On Wednesday, January 21, at 6:30 pm, the third Jumpstart Davis meetup will be hosted by Sophia’s Thai Kitchen. The event features three presentations: Ethan Garrett, the founder of “ROOTD,” a social media site for student athletes to connect with alumni after graduation; Bob Webb, a founder of NextGen Pants, an indie game studio established in 2013; and Matt Miller, the driving force behind Pollinate Co-working.
Ethan Garret began his time in Davis as a student athlete – a football player on the UC Davis football team. Like most athletes in college athletics, Mr. Garrett is going professional in a field other than his sport, but he found himself lacking the support network to be able to easily make the transition from student athlete to professional in the work force.
He approached his football coach who with the idea of creating a network for current and former college athletes that is similar to LinkedIn, the highly successful professional social media site. He was put into contact with a student-athlete alumnus he had coached, who agreed to help.
Ethan Garrett started working on this in 2013, a year after he graduated in December 2012.
Of course, as Mr. Garret told the Vanguard during a recent interview, “Great ideas are one thing, there’s another thing called money. Cold hard cash to be able to execute.”
Right now they have a small group of people working on this project along with an “off-shore” development team, who actually is living in Davis as his wife gets her PhD at UC Davis. Mr. Garrett is also part of the Davis Roots, the incubator program that helps provide resources to startups in Davis.
Ethan Garrett said three universities right now are testing the platform. “We have more than enough interest from the big players like Berkeley, University of Texas, Syracuse,” he said. “This is a huge change in what university athletic programs need to offer their athletes.”
Right now, they are limiting the number of universities that they can bring on board while they test out some of the features and functionality of the site.
Mr. Garrett explained that their idea has gotten a lot of traction from the universities as they try to “enhance the student-athlete experience,” by “offering professional guidance and services.” Universities cannot just offer students athletes a high level of education, as “in this day and age that’s a lot of commitment that might not really pan out for you to get a job. “
“Your full-time job is to play sports and you come to the realization that there’s this four to five year commitment,” he said. “You’re pretty much guaranteed you’re not going to play professional sports.”
“Universities need to figure out how to help their student-athletes understand what the transition’s like to get them more prepared for the real world,” he said. “That’s what this platform does.”

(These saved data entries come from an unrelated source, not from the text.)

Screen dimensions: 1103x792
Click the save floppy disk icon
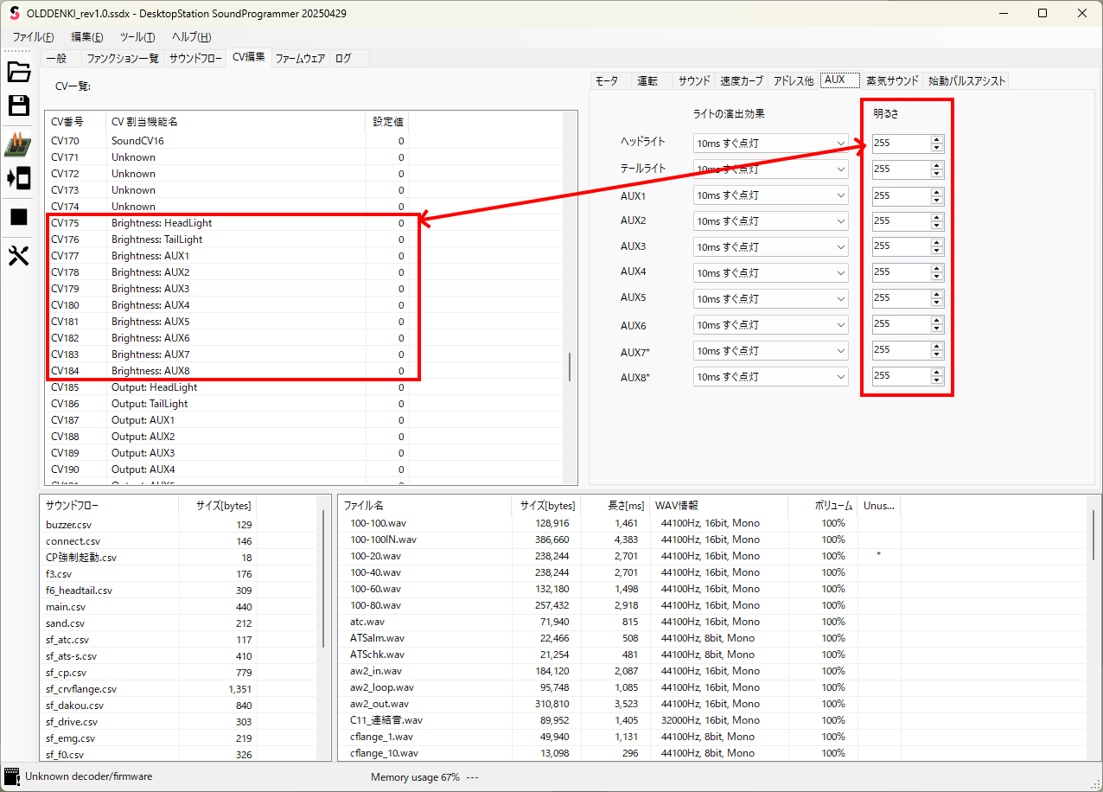click(x=18, y=105)
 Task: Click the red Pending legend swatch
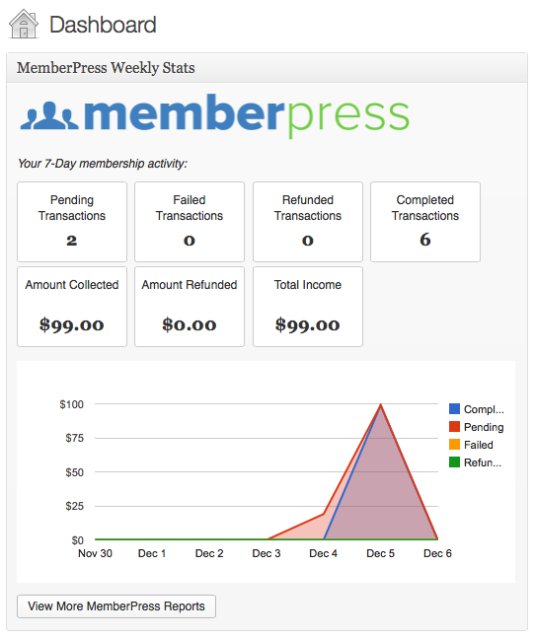454,427
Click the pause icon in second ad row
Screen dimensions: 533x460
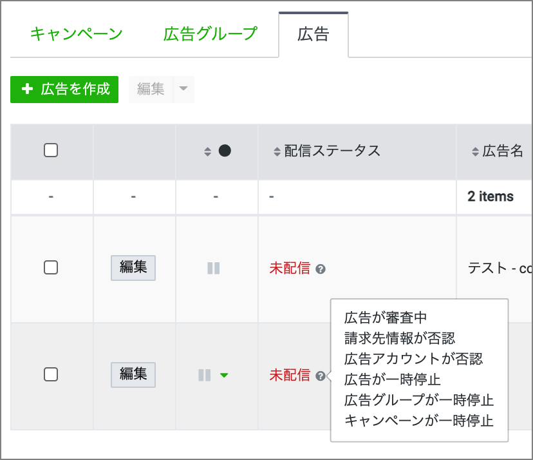point(205,375)
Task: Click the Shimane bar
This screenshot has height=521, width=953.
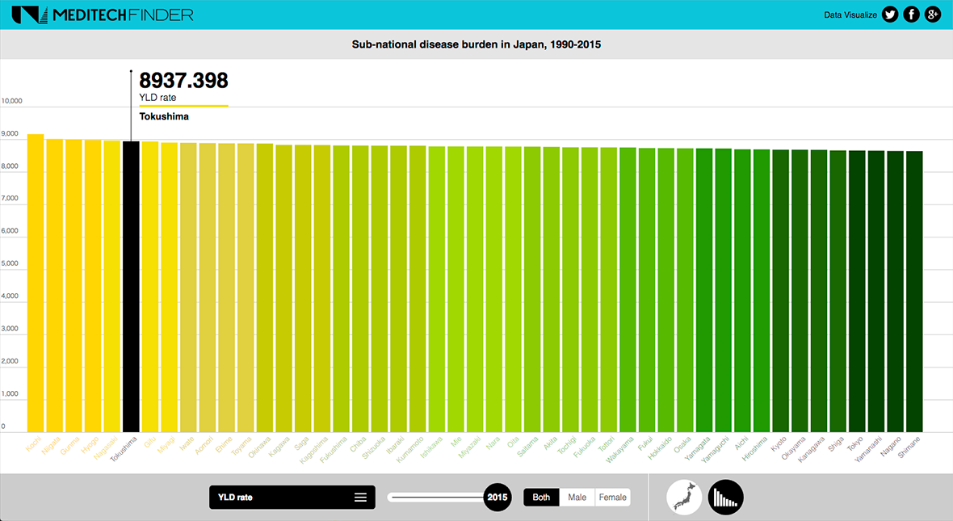Action: click(914, 291)
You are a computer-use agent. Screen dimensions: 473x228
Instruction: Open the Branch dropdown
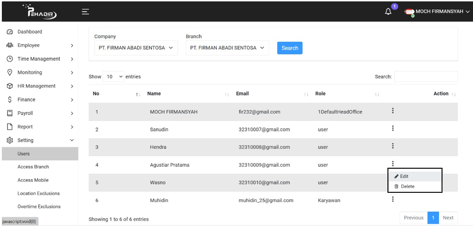pos(227,48)
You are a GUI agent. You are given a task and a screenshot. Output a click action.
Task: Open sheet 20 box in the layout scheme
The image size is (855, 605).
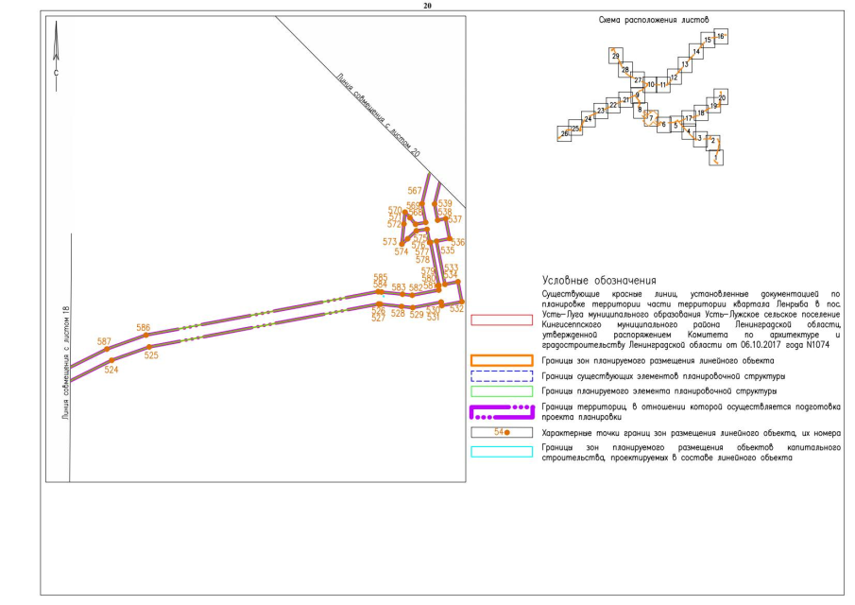tap(722, 98)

“We are offering the ability to network with the student-athlete alumni,” he said. He said that while a lot of students use LinkedIn, most do not have on their networks alumni from their sport or their university, they don’t use the networks to get jobs and internships. Most of them just have LinkedIn rather than use it to develop their professional career. “That’s what a lot of people have, they just have the network and that’s the name of the game – build a big network.”
He said, “It’s a totally different way of connecting and networking.”

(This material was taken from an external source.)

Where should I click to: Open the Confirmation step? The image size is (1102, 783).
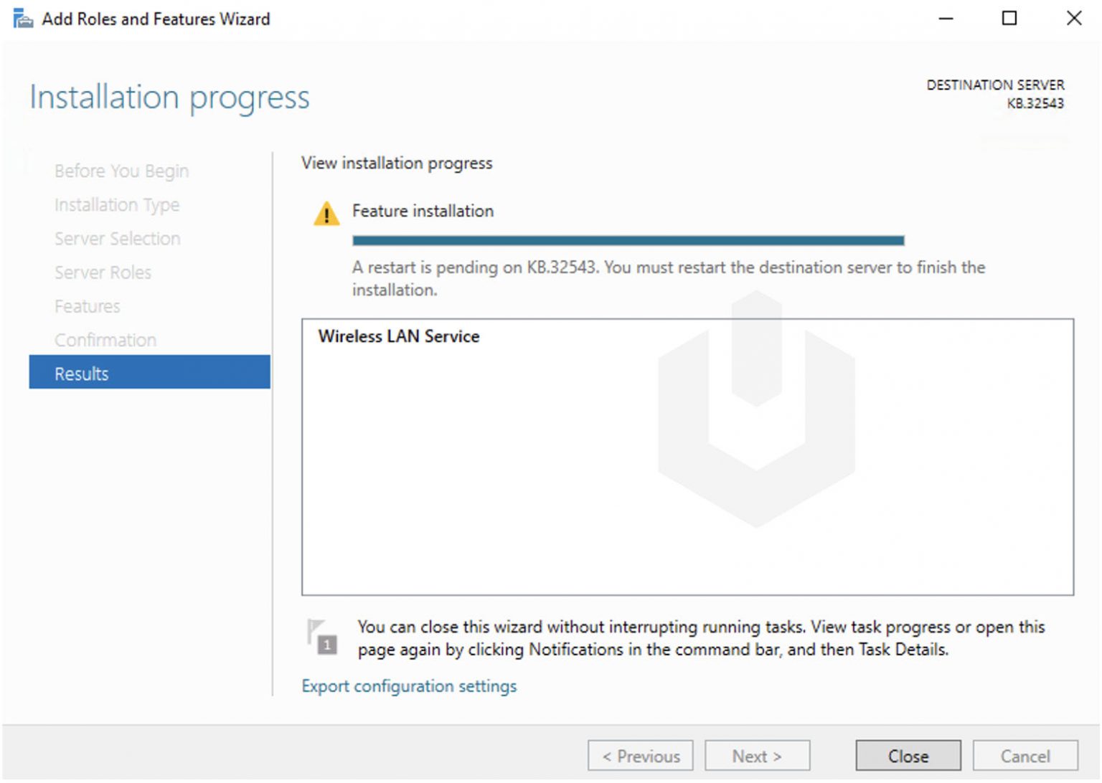(105, 340)
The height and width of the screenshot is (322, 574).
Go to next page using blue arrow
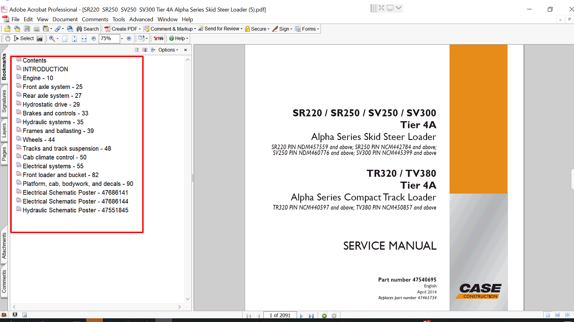(302, 316)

Ethan Garrett was very critical of the Sacramento region’s efforts to help and nurture startups. “I want to say that this area is horrible,” he said. “I know there’s a lot of money but a lot of people talk about wanting to see entrepreneurs stay here… I don’t see any movement in cash. I see a bunch of talk.”

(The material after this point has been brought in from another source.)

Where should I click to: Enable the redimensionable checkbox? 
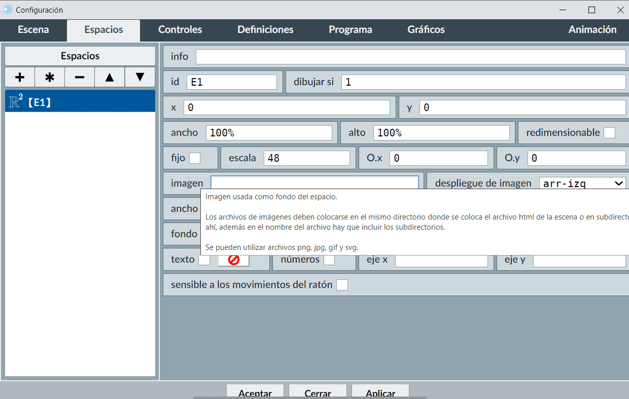pyautogui.click(x=609, y=133)
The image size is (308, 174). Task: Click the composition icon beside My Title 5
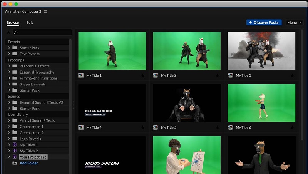pyautogui.click(x=156, y=127)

“Do you want some of the talent that’s coming out of Sac State or UC Davis to stay here and build companies?” he asked. “It starts with money. People have to know that there’s money.”
He said that kids are getting offers from big companies in the Bay Area, and “not only are those great names that they can add to resume to help them later on, but they’re also offering $100 to $150,000 out of the gate. These kids only know security. If you want these kids to start up companies, you have to show them that there’s something to help them out.”
Mr. Garrett called this “a learning process.” He said, “This is the hardest thing I’ve ever done in my entire life.”
He stressed the importance of “finding the right people to work with you. You don’t want to work alone, that’s a hard thing to do.” He added, “Finding the right people to work with and really being open and honest to what the goals are and what you’re going to contribute.”
He also said that while asking questions are great, people should seeks out those who have “been there, done that.” “Don’t be afraid to ask questions,” he said.
Mr. Garrett said, “You think going into college recruitment as a student-athlete with your parents, you see what the media presents about NCAA and all these great coaches and athletes –this big business. You go in there and it’s almost like a celebrity interaction… you say ‘I would do anything to be part of this team.’” He said, “You think these people know everything, they have it down. You don’t realize that they’re as flawed or they don’t understand the scheme of things.”
“You don’t realize that those are going to be the mentors” in your life, he said. “That’s the big thing that you don’t understand.”